#### [Prompt]
Rewrite the items as a JSON list of strings, one string per line and no blank lines, starting with the line that contains "has height=408, width=730." and going on through the end of the items.

#### [Data supplied]
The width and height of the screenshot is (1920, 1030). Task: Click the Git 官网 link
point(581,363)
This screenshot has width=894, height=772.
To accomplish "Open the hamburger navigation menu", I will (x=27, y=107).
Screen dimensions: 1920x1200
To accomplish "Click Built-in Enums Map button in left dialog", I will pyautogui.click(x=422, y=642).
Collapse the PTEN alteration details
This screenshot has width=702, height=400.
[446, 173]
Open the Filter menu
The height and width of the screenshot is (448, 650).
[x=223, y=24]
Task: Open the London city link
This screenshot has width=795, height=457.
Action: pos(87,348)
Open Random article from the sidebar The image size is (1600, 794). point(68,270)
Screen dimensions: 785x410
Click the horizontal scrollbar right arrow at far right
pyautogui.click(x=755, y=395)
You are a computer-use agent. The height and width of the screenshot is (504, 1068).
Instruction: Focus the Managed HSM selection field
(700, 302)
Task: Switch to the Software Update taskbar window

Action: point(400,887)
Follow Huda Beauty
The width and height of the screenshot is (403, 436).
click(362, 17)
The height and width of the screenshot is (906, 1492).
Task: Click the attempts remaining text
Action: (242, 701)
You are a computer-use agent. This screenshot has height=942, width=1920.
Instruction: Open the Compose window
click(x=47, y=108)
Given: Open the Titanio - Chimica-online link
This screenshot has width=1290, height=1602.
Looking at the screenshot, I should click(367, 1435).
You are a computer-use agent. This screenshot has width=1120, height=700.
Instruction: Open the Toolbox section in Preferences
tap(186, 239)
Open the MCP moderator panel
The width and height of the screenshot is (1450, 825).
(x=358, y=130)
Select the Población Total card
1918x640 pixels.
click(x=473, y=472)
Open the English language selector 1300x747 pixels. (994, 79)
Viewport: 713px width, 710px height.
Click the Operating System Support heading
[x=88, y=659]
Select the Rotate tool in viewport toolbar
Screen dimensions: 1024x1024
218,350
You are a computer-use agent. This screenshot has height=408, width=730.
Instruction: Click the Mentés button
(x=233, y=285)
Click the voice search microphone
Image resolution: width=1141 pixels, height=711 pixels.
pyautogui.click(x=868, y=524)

#### [Problem solution]
[
  "You are a computer-use agent. This screenshot has height=408, width=730.",
  "Instruction: Click the Mentés button",
  "(x=233, y=285)",
  "Click the voice search microphone",
  "Image resolution: width=1141 pixels, height=711 pixels.",
  "pyautogui.click(x=868, y=524)"
]